-- start of Data records --

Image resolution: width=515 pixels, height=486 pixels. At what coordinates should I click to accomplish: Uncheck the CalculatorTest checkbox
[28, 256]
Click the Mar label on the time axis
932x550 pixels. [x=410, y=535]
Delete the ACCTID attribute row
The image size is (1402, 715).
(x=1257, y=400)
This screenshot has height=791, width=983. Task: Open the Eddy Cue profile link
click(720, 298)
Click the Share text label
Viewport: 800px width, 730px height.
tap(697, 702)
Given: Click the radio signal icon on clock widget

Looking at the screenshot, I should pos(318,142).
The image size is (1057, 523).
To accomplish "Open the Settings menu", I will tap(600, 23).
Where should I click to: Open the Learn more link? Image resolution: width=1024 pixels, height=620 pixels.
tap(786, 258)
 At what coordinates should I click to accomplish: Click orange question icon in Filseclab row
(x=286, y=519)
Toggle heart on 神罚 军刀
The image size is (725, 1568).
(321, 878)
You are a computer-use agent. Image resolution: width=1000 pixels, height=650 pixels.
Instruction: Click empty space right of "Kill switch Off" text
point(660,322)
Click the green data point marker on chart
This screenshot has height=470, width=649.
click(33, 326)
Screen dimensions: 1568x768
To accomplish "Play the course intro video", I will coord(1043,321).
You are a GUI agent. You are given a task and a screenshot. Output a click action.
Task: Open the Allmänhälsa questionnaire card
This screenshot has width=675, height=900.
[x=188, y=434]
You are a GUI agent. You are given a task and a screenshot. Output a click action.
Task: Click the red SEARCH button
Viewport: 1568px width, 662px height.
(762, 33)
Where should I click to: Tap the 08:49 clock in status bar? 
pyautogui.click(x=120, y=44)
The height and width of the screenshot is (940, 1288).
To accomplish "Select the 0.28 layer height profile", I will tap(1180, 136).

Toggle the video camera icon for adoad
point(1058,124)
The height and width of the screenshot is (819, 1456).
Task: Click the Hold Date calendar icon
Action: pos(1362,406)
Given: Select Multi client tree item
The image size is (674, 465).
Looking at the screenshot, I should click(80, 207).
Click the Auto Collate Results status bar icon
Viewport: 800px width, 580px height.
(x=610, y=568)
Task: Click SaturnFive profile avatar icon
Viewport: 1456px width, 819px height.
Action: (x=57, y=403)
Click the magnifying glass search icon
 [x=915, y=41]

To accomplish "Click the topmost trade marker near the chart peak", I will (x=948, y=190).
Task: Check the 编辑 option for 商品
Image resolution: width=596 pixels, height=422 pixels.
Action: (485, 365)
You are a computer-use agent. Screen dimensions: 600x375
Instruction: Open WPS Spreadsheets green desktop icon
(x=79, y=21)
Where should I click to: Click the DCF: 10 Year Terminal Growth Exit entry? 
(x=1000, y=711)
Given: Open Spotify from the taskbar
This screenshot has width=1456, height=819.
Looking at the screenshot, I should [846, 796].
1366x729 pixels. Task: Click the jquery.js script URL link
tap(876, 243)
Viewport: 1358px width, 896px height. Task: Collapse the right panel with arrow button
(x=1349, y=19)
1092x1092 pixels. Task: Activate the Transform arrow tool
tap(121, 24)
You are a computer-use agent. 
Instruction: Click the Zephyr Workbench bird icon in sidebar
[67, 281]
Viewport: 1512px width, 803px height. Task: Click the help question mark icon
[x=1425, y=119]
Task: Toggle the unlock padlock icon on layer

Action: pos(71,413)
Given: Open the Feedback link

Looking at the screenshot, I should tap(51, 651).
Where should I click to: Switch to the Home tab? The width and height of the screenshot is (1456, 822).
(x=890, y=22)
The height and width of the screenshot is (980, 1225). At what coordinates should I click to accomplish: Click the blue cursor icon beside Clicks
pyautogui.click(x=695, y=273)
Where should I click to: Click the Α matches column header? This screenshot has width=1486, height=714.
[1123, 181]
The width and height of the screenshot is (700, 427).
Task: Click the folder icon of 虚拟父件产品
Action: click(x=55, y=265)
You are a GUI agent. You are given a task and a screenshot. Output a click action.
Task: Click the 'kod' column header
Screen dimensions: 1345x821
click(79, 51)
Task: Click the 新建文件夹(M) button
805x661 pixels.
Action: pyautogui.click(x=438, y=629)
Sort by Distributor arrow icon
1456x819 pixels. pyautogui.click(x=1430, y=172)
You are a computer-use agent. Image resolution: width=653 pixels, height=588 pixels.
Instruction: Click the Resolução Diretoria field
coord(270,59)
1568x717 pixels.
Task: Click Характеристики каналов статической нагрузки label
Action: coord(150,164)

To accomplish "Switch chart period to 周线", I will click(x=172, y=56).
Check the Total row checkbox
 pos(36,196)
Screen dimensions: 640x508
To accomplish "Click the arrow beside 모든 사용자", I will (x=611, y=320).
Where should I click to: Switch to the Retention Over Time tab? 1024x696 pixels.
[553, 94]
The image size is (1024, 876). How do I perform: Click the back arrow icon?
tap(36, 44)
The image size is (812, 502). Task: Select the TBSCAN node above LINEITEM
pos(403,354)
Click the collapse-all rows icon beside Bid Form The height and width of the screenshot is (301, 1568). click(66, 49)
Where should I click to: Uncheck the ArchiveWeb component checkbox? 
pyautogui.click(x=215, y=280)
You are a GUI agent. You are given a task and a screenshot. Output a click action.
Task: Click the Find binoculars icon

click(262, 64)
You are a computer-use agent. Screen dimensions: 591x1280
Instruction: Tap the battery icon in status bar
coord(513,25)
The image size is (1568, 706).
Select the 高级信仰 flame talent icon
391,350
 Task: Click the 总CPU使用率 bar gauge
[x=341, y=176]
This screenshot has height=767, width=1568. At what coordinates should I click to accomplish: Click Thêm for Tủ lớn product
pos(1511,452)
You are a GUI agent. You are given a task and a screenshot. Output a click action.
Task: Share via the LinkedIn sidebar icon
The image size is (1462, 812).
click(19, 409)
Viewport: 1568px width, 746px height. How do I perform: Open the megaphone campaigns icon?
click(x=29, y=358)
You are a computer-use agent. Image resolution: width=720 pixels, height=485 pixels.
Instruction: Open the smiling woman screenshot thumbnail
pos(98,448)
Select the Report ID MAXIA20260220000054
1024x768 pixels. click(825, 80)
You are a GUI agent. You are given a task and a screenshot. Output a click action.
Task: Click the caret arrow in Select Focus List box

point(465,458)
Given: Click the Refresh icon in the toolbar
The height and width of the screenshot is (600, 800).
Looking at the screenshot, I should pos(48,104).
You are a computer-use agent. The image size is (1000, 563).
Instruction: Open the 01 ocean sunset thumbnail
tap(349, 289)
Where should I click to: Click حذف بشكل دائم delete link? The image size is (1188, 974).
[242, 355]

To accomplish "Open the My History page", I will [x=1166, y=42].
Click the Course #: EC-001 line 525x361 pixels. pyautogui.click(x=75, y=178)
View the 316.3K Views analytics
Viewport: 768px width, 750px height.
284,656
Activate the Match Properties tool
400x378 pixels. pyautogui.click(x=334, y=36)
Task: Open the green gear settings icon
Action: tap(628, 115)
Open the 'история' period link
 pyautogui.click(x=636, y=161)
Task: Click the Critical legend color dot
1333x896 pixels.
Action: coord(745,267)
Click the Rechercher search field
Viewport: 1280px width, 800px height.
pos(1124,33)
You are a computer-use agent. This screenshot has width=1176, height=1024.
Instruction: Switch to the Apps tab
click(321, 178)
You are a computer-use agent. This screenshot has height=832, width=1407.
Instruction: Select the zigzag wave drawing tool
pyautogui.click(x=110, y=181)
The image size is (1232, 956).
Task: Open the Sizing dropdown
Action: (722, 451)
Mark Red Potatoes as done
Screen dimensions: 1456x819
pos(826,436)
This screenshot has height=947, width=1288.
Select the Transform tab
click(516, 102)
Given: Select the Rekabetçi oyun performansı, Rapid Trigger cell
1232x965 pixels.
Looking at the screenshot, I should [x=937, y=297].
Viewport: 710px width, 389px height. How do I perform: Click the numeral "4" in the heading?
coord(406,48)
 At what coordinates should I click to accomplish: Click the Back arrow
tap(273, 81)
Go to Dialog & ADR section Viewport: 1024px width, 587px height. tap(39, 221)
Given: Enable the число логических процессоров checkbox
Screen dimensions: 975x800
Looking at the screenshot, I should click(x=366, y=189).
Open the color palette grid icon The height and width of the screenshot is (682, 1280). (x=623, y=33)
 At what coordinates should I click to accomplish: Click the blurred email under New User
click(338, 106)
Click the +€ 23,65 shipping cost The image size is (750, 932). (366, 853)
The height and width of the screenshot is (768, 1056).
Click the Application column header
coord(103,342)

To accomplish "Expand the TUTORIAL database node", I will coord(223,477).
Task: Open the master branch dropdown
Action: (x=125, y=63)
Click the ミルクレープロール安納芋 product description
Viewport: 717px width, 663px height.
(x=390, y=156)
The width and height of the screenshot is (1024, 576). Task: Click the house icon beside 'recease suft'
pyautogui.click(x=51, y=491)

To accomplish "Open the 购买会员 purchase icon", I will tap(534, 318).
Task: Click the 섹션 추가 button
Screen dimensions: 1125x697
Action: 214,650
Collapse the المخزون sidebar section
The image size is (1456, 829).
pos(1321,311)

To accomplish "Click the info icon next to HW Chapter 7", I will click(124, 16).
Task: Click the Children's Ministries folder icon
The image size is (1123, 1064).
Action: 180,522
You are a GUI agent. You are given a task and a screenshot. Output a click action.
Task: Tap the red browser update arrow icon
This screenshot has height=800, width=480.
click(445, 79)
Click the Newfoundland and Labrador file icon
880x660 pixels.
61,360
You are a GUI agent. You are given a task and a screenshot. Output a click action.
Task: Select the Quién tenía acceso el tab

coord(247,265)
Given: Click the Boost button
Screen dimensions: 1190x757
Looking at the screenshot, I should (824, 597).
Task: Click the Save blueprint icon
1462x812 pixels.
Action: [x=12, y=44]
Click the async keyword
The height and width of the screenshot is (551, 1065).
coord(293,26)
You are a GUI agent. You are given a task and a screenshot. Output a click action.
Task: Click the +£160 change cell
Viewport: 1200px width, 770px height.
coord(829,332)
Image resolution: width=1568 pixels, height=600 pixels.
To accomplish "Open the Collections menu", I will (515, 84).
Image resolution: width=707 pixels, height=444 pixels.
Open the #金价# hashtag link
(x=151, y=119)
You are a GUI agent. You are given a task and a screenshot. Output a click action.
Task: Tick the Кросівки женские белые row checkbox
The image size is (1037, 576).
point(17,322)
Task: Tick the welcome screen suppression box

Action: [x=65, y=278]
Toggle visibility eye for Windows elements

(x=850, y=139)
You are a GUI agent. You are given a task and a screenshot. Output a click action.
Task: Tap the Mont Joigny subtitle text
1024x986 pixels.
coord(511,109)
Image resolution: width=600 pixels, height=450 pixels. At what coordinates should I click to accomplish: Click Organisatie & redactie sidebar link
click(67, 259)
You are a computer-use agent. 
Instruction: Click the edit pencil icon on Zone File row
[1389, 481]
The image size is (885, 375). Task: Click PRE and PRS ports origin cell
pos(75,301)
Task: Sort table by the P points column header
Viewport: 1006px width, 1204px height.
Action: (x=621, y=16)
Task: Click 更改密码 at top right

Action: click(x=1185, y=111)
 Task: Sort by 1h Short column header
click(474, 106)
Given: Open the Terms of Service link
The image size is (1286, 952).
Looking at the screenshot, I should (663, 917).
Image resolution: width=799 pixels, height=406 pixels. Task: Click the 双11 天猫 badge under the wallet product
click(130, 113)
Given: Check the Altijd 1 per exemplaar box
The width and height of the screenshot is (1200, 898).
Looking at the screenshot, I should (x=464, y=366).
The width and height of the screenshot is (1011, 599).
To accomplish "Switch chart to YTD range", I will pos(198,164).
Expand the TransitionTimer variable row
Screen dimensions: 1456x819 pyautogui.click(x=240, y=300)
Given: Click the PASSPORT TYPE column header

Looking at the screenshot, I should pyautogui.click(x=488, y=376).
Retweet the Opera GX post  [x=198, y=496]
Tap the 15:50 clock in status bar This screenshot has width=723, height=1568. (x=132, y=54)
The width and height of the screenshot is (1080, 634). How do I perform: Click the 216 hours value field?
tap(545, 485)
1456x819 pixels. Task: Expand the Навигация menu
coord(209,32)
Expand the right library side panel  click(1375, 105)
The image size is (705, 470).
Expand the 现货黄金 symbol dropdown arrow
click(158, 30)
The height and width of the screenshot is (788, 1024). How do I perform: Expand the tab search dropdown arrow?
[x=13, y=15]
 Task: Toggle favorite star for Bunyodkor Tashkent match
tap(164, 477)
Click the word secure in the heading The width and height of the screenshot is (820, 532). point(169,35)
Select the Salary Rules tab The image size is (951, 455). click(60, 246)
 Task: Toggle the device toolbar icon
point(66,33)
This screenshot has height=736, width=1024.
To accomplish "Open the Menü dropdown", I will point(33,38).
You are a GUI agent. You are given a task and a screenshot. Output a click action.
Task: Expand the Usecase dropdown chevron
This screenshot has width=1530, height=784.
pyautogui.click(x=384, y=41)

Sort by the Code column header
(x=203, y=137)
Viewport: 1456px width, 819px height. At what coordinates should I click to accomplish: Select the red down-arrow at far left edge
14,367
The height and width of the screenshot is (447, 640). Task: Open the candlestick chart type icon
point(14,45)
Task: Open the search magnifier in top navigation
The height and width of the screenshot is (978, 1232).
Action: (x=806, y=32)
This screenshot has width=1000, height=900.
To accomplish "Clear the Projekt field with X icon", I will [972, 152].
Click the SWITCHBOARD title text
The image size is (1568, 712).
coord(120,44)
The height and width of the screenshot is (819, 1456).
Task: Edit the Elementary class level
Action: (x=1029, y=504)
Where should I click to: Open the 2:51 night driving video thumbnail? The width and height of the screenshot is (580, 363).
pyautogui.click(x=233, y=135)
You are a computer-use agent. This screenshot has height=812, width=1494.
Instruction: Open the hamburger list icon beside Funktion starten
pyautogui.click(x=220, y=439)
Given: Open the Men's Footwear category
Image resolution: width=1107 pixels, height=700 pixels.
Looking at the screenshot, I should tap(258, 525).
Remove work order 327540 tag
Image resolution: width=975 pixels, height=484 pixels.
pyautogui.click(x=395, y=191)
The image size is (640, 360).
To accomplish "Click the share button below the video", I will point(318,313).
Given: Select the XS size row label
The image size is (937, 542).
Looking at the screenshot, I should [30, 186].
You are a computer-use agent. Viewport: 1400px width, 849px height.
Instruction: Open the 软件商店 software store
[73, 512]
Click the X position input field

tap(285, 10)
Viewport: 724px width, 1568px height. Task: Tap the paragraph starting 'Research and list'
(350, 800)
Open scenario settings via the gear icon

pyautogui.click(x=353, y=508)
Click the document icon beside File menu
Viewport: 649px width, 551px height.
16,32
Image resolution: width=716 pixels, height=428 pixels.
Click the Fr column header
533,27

-- end of Data records --

Please repeat the lines of the data above, starting at the line that contains "Click the Newfoundland and Labrador file icon" and ending at the line that contains "(x=850, y=139)".

Click the Newfoundland and Labrador file icon
880x660 pixels.
61,360
You are a GUI agent. You are given a task and a screenshot. Output a click action.
Task: Select the Quién tenía acceso el tab

coord(247,265)
Given: Click the Boost button
Screen dimensions: 1190x757
Looking at the screenshot, I should (824, 597).
Task: Click the Save blueprint icon
1462x812 pixels.
Action: [x=12, y=44]
Click the async keyword
The height and width of the screenshot is (551, 1065).
coord(293,26)
You are a GUI agent. You are given a task and a screenshot. Output a click action.
Task: Click the +£160 change cell
Viewport: 1200px width, 770px height.
coord(829,332)
Image resolution: width=1568 pixels, height=600 pixels.
To accomplish "Open the Collections menu", I will (515, 84).
Image resolution: width=707 pixels, height=444 pixels.
Open the #金价# hashtag link
(x=151, y=119)
You are a GUI agent. You are given a task and a screenshot. Output a click action.
Task: Tick the Кросівки женские белые row checkbox
The image size is (1037, 576).
point(17,322)
Task: Tick the welcome screen suppression box

Action: [x=65, y=278]
Toggle visibility eye for Windows elements

(x=850, y=139)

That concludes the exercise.